Developmental regulation of leucine-rich repeat kinase 1 and 2 expression in the brain and other rodent and human organs: Implications for Parkinson's disease.

Mutations in leucine-rich repeat kinase 2 (LRRK2) constitute the most common known cause of Parkinson's disease (PD), accounting for both familial and sporadic forms of the disease. We analyzed the tempo-spatial activity of leucine-rich repeat kinase 1 (LRRK1) and LRRK2 at the cellular level in human and rat tissues including development and aging. Lrrk2 mRNA is expressed in adult rat striatum, hippocampus, cerebral cortex, sensory and sympathetic ganglia, lung, spleen and kidney.

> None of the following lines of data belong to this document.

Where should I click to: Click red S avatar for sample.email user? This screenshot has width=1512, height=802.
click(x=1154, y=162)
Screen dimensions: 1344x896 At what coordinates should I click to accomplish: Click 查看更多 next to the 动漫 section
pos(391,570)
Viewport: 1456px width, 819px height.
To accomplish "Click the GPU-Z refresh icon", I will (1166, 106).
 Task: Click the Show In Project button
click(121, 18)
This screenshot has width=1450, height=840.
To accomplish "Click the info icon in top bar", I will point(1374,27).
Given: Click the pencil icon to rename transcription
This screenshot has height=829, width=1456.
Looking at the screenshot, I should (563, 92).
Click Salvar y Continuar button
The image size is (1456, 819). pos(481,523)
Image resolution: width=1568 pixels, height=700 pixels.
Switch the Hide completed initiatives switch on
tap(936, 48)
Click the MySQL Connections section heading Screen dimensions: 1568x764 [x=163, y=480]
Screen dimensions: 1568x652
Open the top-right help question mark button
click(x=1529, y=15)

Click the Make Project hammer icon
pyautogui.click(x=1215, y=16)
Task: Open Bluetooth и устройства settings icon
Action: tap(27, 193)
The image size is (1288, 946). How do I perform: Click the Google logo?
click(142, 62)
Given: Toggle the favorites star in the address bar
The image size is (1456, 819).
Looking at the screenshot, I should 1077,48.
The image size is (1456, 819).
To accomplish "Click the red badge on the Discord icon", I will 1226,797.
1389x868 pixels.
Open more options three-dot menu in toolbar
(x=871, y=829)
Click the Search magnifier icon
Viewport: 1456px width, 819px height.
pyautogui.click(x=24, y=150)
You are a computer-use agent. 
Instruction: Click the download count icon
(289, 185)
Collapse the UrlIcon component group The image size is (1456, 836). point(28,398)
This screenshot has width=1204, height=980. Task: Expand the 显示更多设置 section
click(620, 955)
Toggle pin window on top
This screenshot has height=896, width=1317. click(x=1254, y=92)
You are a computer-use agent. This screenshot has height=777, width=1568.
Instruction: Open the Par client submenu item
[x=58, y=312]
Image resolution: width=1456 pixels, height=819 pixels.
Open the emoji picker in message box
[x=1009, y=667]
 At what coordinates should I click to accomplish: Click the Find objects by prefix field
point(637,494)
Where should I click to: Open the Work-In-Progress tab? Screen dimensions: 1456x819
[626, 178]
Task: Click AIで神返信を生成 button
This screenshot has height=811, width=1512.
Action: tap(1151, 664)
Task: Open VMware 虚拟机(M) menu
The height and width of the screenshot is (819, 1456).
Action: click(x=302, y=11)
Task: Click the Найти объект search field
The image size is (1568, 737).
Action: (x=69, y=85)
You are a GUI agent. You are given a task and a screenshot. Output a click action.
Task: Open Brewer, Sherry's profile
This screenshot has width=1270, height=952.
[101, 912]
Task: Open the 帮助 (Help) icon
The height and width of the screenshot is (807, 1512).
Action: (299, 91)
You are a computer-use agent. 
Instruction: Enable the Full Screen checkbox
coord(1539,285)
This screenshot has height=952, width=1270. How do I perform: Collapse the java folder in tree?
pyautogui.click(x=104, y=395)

In the developing rat striatum, Lrrk2 transcription is first observed at postnatal day (P) 8 followed by increasing mRNA levels during the following 3 weeks, as revealed by quantitative in situ hybridization, after which levels remain up to 24 months of age. The time-course of postnatal development of Lrrk2 activity in striatum thus closely mirrors the postnatal development of the dopamine innervation of striatum. Lrrk2 mRNA is seen in P1 rat lung, heart, and kidney, whereas Lrrk1 is found in many areas of the P1 rat. Lrrk1 is present in adult rat brain, adrenal gland, liver, lung, spleen and kidney and also in embryonic brain, with declining gene activity after birth. LRRK1 and LRRK2 are active in the adult human cortex cerebri, hippocampus and LRRK2, but not LRRK1, in striatum. Transcription of both genes is also seen in the young human thymus and LRRK2 is active in tubular parts of the adult human kidney. Our findings suggest that the two paralogous genes have partly complementary expression patterns in the brain, as well as in certain peripheral organs including lymphatic tissues. While the strong presence of Lrrk2 message in striatum is intriguing in relation to PD, the many other neuronal and non-neuronal sites of Lrrk2 activity also needs to be taken into account in deciphering possible pathogenic pathways.